■ AIM OF THE TASK: From the records below, find each line with the string "entry" and copy it.

[Start of Attachment]

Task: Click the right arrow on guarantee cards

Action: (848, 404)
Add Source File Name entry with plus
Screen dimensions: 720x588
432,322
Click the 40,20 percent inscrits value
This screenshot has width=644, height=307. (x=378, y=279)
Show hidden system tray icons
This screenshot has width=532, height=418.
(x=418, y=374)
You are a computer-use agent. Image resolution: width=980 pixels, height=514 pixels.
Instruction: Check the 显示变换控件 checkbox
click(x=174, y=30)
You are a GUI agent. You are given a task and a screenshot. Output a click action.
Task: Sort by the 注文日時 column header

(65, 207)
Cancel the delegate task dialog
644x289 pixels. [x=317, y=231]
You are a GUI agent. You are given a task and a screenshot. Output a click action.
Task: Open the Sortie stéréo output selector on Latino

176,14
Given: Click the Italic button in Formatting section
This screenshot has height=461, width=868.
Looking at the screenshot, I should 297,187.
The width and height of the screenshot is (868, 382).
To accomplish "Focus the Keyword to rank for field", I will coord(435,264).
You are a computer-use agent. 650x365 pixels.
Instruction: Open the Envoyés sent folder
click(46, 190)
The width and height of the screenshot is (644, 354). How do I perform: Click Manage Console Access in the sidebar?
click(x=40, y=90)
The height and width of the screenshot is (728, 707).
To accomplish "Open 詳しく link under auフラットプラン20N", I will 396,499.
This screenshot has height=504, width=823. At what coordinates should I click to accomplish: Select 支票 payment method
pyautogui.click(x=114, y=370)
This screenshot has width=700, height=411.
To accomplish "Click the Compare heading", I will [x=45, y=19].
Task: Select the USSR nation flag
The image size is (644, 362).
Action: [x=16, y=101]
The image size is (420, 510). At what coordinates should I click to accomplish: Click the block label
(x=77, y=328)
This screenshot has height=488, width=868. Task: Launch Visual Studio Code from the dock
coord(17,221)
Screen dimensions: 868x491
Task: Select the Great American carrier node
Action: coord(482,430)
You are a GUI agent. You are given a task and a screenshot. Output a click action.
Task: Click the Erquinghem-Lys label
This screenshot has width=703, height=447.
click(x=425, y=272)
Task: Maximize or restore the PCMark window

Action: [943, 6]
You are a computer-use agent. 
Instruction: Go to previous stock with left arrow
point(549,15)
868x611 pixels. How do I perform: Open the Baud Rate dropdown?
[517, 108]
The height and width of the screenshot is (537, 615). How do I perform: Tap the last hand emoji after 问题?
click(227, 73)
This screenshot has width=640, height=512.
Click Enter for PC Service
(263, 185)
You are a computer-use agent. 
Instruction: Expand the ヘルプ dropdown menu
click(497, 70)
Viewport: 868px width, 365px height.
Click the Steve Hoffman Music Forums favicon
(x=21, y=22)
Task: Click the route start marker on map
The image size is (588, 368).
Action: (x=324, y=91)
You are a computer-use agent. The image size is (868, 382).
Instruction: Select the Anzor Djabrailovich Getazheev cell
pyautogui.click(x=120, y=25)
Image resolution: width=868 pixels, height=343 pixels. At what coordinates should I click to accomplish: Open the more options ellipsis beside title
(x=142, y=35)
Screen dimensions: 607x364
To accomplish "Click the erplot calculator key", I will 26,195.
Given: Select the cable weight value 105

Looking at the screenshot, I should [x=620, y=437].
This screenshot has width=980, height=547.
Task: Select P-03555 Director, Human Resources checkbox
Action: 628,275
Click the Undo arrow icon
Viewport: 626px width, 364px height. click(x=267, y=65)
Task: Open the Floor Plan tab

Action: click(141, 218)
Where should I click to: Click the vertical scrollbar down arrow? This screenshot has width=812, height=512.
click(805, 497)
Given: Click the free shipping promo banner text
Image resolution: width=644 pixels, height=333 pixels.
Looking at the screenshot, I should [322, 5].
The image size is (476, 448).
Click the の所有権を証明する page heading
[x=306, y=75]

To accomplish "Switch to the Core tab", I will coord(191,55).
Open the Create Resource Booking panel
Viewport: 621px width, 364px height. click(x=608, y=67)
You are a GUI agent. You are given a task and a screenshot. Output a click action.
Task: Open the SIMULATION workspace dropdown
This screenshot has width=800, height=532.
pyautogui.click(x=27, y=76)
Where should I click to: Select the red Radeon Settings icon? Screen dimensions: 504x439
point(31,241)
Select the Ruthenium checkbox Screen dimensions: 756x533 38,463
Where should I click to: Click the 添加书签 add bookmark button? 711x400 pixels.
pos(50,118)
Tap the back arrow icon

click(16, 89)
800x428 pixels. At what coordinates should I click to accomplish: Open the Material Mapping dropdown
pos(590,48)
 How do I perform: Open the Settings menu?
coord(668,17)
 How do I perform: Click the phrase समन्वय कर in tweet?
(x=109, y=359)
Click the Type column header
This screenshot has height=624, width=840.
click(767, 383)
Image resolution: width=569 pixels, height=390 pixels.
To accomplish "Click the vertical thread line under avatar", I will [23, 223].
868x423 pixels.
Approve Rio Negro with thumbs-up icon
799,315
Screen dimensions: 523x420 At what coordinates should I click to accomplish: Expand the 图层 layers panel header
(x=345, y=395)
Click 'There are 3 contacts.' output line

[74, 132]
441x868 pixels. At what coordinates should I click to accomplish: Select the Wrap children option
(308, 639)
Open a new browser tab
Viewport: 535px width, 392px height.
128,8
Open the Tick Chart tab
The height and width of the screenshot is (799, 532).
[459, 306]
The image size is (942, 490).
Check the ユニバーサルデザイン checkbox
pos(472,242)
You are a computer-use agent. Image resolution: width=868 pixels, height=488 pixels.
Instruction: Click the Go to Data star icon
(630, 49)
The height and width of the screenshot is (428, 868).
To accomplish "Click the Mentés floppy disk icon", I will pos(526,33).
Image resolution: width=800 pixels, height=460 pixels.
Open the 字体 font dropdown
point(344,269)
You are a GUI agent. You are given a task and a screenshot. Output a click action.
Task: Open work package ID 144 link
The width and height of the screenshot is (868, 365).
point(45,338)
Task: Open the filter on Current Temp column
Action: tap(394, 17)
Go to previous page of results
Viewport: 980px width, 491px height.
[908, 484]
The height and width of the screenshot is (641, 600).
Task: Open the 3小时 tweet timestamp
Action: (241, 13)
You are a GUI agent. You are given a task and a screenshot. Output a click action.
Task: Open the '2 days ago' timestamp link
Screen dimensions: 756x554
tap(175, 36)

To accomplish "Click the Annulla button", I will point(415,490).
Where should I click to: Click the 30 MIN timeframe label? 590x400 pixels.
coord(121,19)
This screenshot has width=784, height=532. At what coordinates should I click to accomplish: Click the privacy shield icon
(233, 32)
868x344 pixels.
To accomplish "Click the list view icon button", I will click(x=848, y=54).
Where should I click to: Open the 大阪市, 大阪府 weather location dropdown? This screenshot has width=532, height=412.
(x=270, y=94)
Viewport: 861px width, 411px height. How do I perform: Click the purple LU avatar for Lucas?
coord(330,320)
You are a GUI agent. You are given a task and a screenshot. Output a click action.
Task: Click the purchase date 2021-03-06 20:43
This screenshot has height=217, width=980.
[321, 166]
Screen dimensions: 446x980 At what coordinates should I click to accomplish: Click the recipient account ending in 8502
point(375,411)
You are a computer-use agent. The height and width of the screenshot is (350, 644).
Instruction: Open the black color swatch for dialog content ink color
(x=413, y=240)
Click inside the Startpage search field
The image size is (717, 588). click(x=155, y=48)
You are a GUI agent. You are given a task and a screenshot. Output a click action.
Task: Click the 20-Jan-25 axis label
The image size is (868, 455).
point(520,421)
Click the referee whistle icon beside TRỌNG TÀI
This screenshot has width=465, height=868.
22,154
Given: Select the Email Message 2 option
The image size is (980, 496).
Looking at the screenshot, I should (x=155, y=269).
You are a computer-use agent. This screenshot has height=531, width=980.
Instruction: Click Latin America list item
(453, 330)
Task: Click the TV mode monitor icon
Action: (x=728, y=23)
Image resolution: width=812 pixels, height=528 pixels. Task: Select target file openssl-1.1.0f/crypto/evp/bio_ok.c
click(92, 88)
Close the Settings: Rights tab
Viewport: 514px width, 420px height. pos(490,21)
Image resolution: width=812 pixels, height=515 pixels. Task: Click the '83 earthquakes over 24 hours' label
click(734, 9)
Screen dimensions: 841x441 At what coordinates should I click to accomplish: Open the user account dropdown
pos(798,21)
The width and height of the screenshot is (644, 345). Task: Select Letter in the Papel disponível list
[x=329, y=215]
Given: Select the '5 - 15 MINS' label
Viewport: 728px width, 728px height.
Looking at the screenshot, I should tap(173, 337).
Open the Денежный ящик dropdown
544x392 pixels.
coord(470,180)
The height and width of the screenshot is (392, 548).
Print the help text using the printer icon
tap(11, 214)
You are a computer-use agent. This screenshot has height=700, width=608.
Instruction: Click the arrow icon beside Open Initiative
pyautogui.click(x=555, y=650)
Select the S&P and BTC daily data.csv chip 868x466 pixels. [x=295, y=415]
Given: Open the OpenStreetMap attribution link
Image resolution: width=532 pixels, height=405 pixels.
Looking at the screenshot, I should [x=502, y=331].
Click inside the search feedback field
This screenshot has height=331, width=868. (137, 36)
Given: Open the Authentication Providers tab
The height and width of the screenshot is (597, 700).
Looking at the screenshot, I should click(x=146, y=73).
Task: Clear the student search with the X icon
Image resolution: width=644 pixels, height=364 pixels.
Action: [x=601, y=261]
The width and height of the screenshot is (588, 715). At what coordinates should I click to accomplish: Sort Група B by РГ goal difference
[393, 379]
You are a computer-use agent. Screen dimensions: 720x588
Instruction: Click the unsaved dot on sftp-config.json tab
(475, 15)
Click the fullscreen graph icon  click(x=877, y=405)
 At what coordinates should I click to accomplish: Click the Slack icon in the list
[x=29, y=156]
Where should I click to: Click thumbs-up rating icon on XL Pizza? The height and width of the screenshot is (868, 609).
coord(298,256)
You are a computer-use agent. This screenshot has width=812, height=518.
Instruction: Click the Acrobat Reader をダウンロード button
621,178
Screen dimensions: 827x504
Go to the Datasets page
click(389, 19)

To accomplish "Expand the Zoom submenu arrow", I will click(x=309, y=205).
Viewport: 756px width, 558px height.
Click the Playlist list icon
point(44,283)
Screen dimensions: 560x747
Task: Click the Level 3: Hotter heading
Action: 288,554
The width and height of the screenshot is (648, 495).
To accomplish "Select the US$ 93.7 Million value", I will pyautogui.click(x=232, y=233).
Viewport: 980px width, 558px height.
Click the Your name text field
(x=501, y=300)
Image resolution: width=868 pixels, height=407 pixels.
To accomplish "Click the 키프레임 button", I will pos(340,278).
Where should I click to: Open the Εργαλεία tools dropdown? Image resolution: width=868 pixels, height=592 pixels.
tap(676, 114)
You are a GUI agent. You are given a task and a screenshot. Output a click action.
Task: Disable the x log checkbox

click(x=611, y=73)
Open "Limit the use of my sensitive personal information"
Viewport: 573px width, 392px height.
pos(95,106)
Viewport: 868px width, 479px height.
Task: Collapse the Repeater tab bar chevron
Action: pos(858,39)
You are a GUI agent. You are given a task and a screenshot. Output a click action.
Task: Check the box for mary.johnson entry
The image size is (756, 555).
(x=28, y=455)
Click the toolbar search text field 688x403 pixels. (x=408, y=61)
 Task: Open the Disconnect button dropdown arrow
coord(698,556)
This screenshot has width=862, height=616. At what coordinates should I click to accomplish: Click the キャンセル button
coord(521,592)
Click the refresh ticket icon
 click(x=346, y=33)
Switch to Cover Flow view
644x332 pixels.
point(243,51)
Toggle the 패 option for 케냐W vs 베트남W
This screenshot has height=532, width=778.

[End of Attachment]

■ RESULT BELOW:
Add Source File Name entry with plus
Task: Check the box for mary.johnson entry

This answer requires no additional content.